The strongest job automation predictor is: Pace Determined By Speed Of Equipment.

Which job features predict job automation how did not change from 1999 to 2019.

Jobs that get more automated do not on average change in pay or employment.

Labor markets change more often due to changes in demand, relative to supply.

That is all from their newly published paper on the topic.

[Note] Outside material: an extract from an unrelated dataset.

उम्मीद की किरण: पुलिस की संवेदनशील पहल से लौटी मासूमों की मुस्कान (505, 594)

You'd think it would be "pace determined by speed of human" that would get humans automated out of a task, wouldn't you? But then someone whose "pace is determined by speed of equipment" is already surrounded by automation and there are likely to be people actively working to engineer them out.

Yes, I'm struggling with how "pace is determined by speed of equipment" says anything much more than that's already partially automated, such as a capital-intensive factory. Thinking of some examples: semiconductor fabs, assembly lines with robot welding, metal fabrication with CNC equipment.

But manual welding would be "pace determined by speed of human".

The really interesting point is when a task moves from one category to the other.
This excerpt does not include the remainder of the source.